Recursive Gaussian Process State Space Model
Tengjie Zheng, Haipeng Chen, Lin Cheng, Shengping Gong, Xu Huang
TL;DR
This work addresses the challenge of online learning for Gaussian Process State-Space Models (GPSSMs) under limited memory and nonstationary data. It introduces a Recursive GPSSM (RGPSSM) that uses a two-step EKF-like Bayesian update with first-order linearization, augmented inducing points, and online hyperparameter optimization to enable domain-adaptive, recursive inference without predefining the operating domain. A dynamic inducing-point management strategy (addition/removal) maintains computational tractability, while an information-source-based online hyperparameter update aligns the GP prior with evolving dynamics; a Cholesky-stable variant further enhances numerical reliability.
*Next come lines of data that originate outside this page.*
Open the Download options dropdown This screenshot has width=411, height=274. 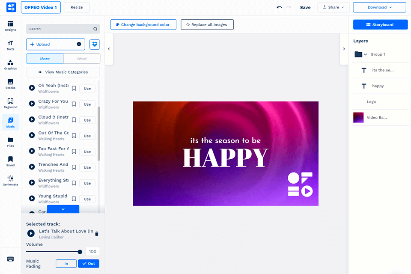(378, 7)
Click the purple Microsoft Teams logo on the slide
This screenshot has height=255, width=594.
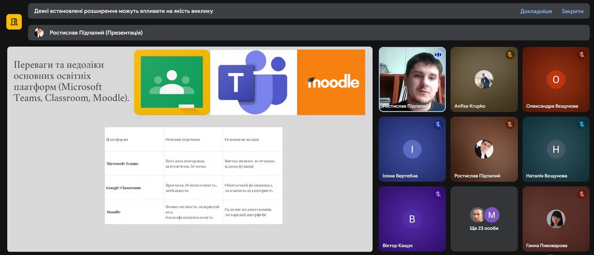pyautogui.click(x=253, y=82)

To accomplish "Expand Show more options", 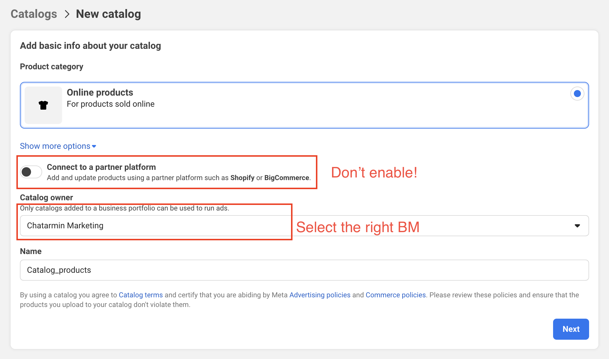I will coord(55,146).
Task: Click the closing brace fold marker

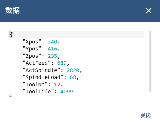Action: pos(11,96)
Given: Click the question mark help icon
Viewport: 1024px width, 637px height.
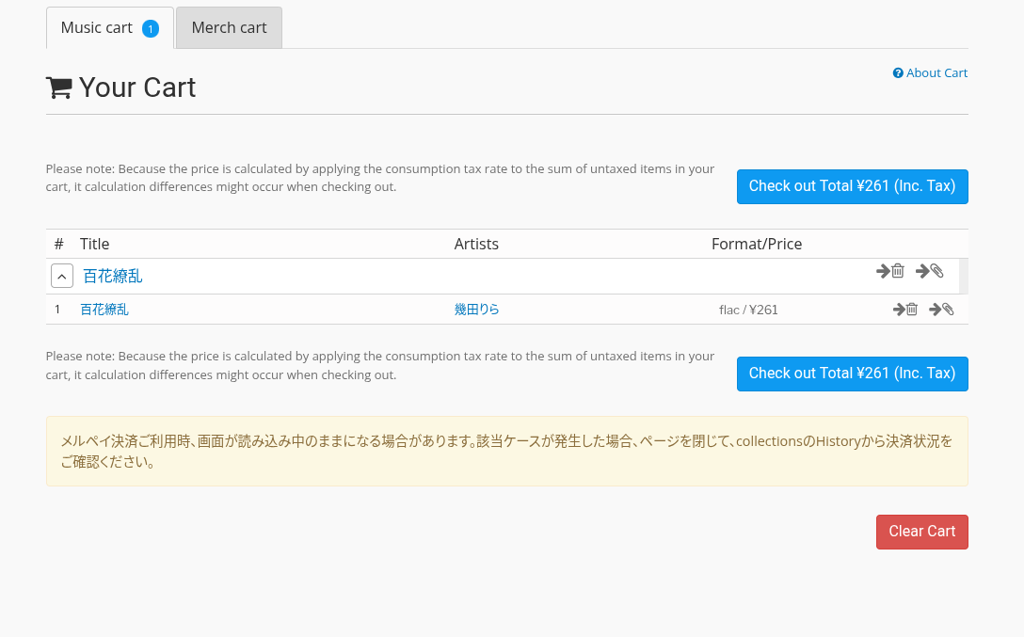Looking at the screenshot, I should tap(898, 73).
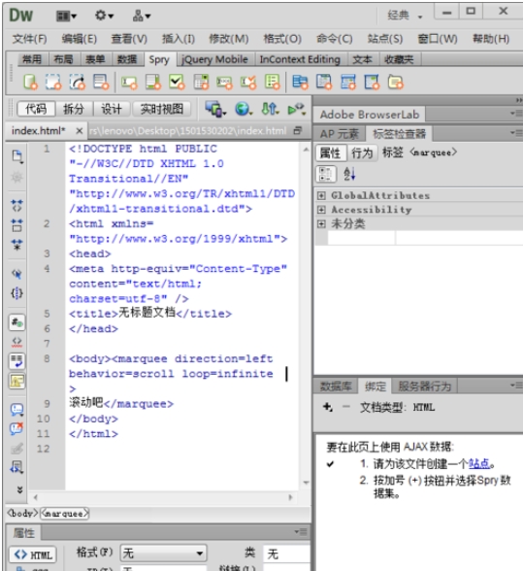Sort attributes alphabetically with A-Z icon
523x571 pixels.
tap(349, 174)
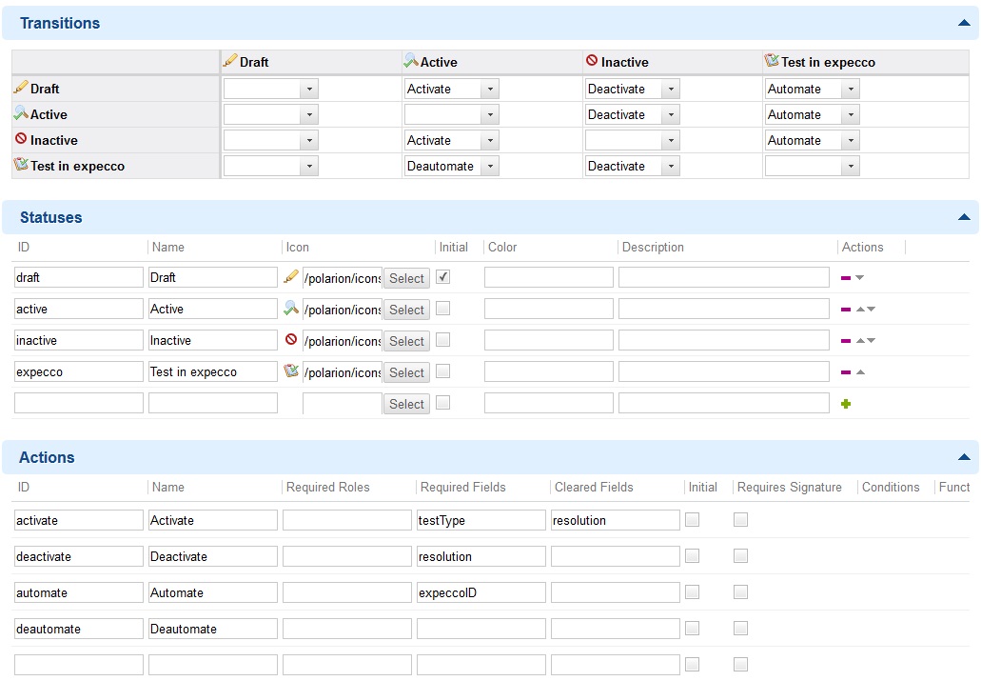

The framework generalizes several existing online GP methods, supports multi-output extensions, and demonstrates superior accuracy and adaptability across synthetic and real-world datasets. These contributions offer a practical, scalable approach for online GP-based system identification and control in nonstationary, data-limited environments.
Abstract
Learning dynamical models from data is not only fundamental but also holds great promise for advancing principle discovery, time-series prediction, and controller design. Among various approaches, Gaussian Process State-Space Models (GPSSMs) have recently gained significant attention due to their combination of flexibility and interpretability. However, for online learning, the field lacks an efficient method suitable for scenarios where prior information regarding data distribution and model function is limited. To address this issue, this paper proposes a recursive GPSSM method with adaptive capabilities for both operating domains and Gaussian process (GP) hyperparameters. Specifically, we first utilize first-order linearization to derive a Bayesian update equation for the joint distribution between the system state and the GP model, enabling closed-form and domain-independent learning. Second, an online selection algorithm for inducing points is developed based on informative criteria to achieve lightweight learning. Third, to support online hyperparameter optimization, we recover historical measurement information from the current filtering distribution. Comprehensive evaluations on both synthetic and real-world datasets demonstrate the superior accuracy, computational efficiency, and adaptability of our method compared to state-of-the-art online GPSSM techniques.